We don’t realise just how much energy we give to our partners. Even when we’re not physically together, they occupy a lot of brain and heart space, which doesn’t always leave much for us, and can mean we end up neglecting ourselves. Having time alone allows us the chance to be selfish, work out who we are and what we want from life. Selfishness is generally seen in society as a negative – all this ‘put others before yourself’ business – no. Just, no. Being selfish is The One. Totally necessary. I’m not saying ‘f*** you, the last Rolo’s mine’ kind of selfish, I’m just saying it’s so important to make decisions based on what’s best for you, not because you think it’s what’s best for them. Only they know what’s best for them. We didn’t come here to live other people’s lives. Looking after number one first means you can look after number two better. Putting them first doesn’t make you a better partner… In fact, that shit actually ends up boomeranging right back on you both. Be selfish, work on yourself, and fill your space up with you.

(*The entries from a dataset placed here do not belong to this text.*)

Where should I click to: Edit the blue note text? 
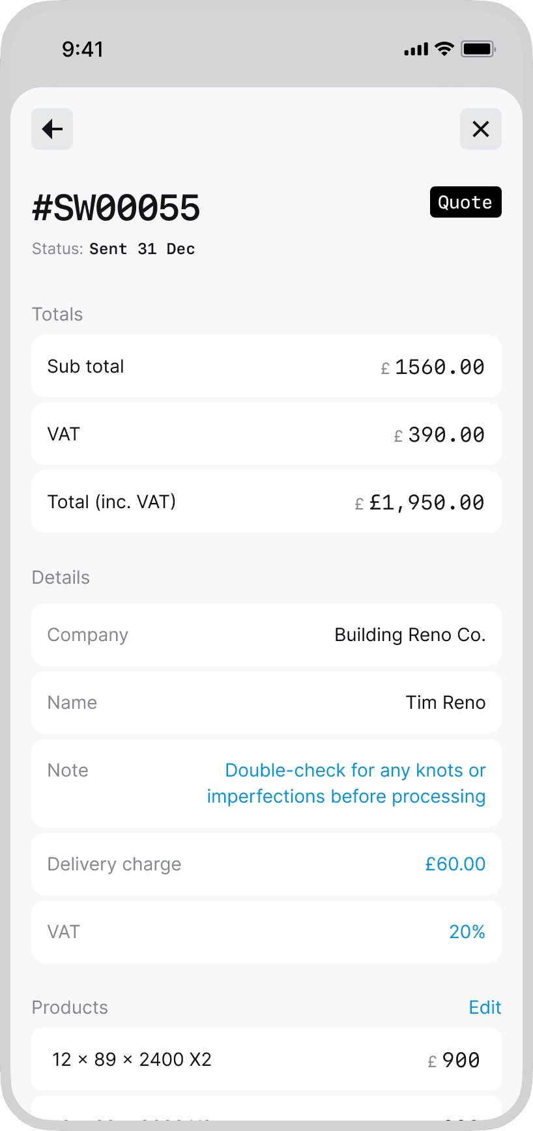(346, 783)
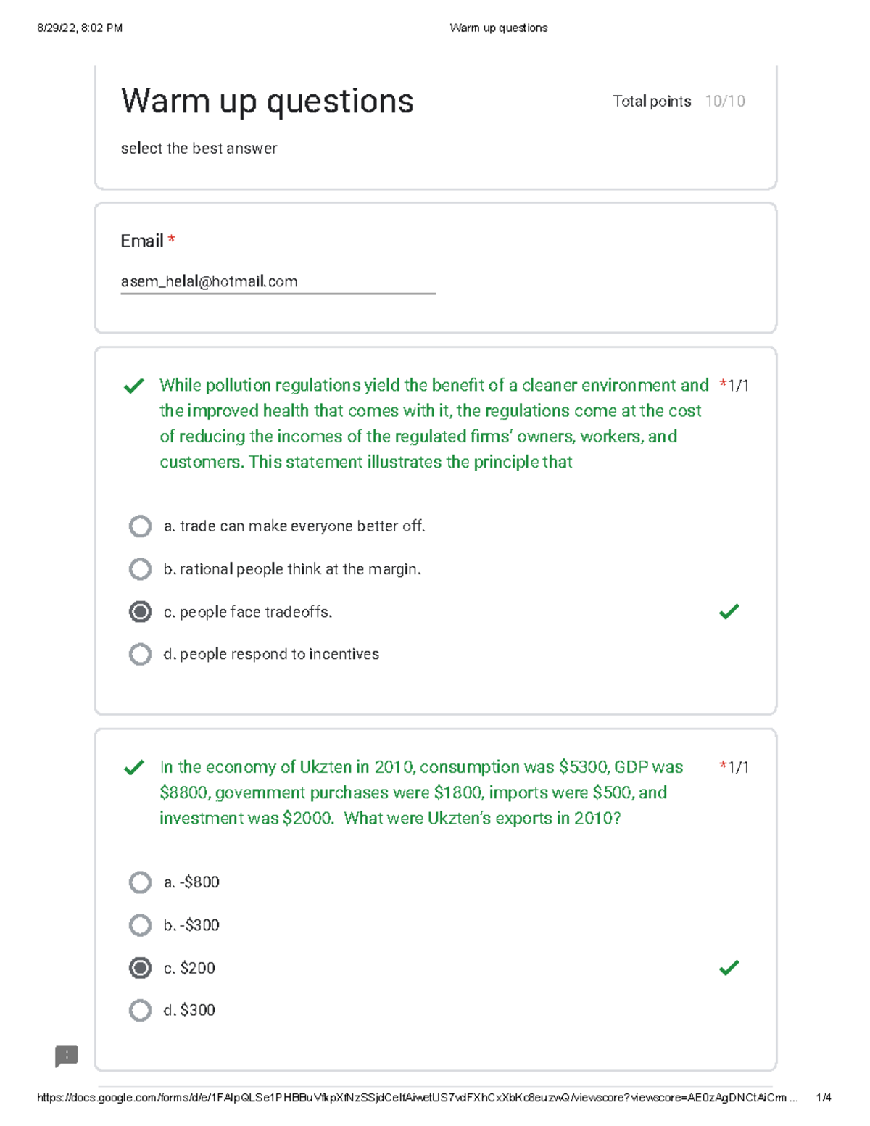Click the green check mark beside answer 'people face tradeoffs'
870x1126 pixels.
point(729,613)
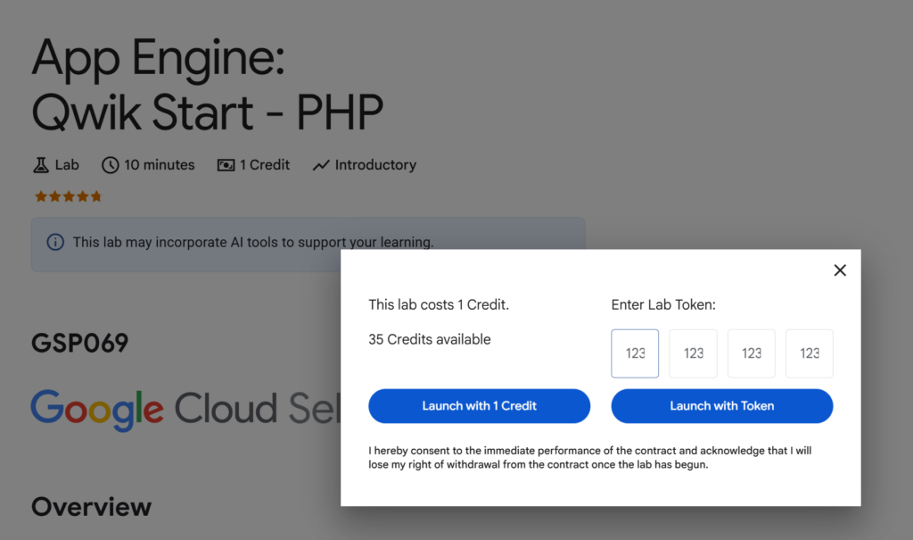Click the info icon in AI tools banner
Screen dimensions: 913x540
(x=55, y=242)
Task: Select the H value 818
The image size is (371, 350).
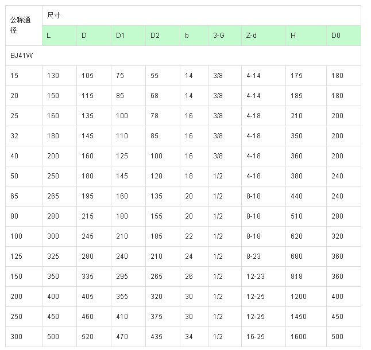Action: [296, 277]
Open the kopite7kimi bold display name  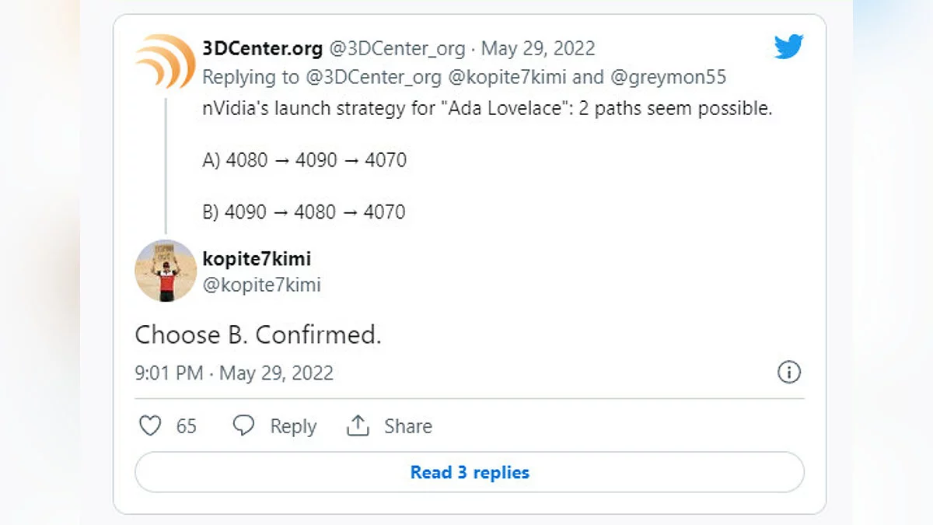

2) It’s not their responsibility to make us happy. That’s our job.

Chances are, if we jump straight from one relationship to another, it could be because we’re looking to someone else to make us happy, unconsciously searching outside of ourselves. We place responsibility on our partners to make us happy, and it ends up just making us sad. It’s no one other than our responsibility to make us happy, and it all starts with self love. Cheese on toast, but a simple truth. Having time by ourselves throws up a lot of surprises that would probably take a lot longer to realise being in a relationship, and a really big one for me was learning that I didn’t completely love or believe in myself. If you don’t love yourself, how can you love another person the way they deserve? The best advice I can give here is, don’t use someone else to fill a hole – learn to be content by yourself, and then the right person will just enhance your happiness, not be responsible for it.

3) We attract what we are.

Probably one of the biggest and hardest relationship lessons I’ve had to learn since becoming single is that we attract to us what we are. This can be a difficult one to get your head around. Do you find yourself blaming them? Trying to change them? Wishing they’d act or behave in a way that suited you better? Time to take a look in the mirror. Or rather, just look at your partner, because every piece of good and bad we see in them is a reflection of what we already have inside of us. This can be a hard thing to accept – at first, I didn’t want to believe that the ‘negative’ things I noticed in others existed in me. But whether we like it or not, the external world is always a reflection of our internal world. When you’re faced with qualities you don’t like, see it as an opportunity to look at yourself. In the words of Jim Rohn, ‘don’t wish it could be easier, wish that you could be better.’ Which is a whole separate topic for another time. So for now, look to change yourself before you can expect to see a change in someone else. Being on our own gives us the time to become the best version of ourselves, so that we can attract the same person towards us. Become the person you want to attract. If we move on immediately to another relationship without any breathing space, unknowingly discontent in our own company, chances are, our next partner will be exactly the same. And that rarely leads to a happy ever after situation.

Yes, it can be hard and lonely and scary being alone after a relationship ends, and it’s pretty natural to want to look to someone else to help soften the blow! Being on my own filled me with anxiety for months, but I knew it was necessary if I was to ever be truly happy. The relationship hopscotch pattern needed to be broken. And getting to the other side is incredibly empowering. We need breathing space between partners to turn the focus inside and work on the most important relationship we could ever possibly have – the one with ourselves – which is so often forgotten about. Once you’re in a good place with yourself and the internal work is being done, the right person will appear at the right time. Someone who loves themselves too, and is able to love you right back, the way you deserve. Someone who sees the greatness in you because they’ve worked to be great themselves. And someone who doesn’t call you their ‘other half’, because they know you’re already complete by yourself.